Extracted material:
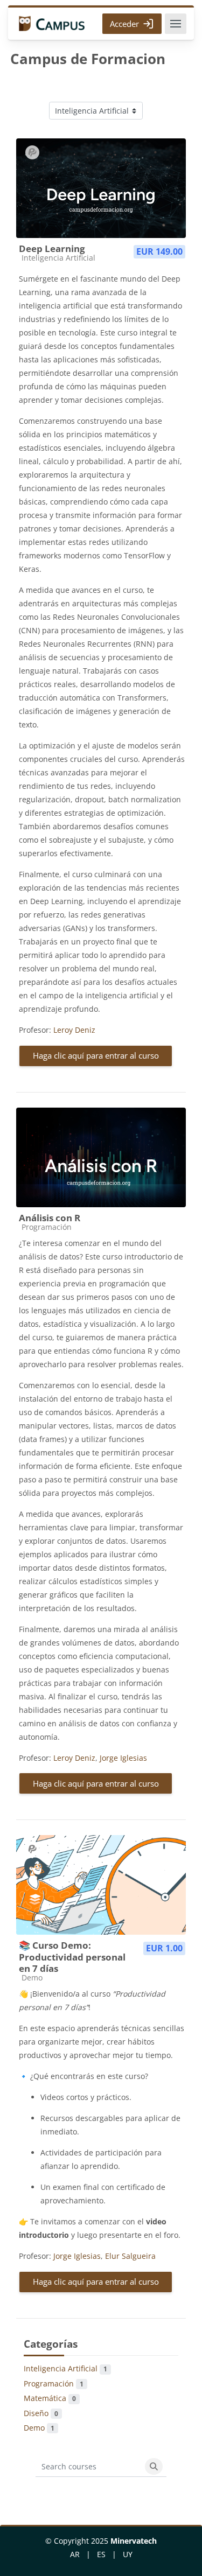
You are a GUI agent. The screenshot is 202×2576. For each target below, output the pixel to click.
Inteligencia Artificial (65, 2368)
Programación (53, 2383)
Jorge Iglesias (123, 1758)
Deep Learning (52, 248)
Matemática (50, 2398)
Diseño (41, 2413)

Requirement: Write out again only the lines from the one with "Programación (53, 2383)" through the last line of the records above. Keep every word as it stands.

Output for this task:
Programación (53, 2383)
Jorge Iglesias (123, 1758)
Deep Learning (52, 248)
Matemática (50, 2398)
Diseño (41, 2413)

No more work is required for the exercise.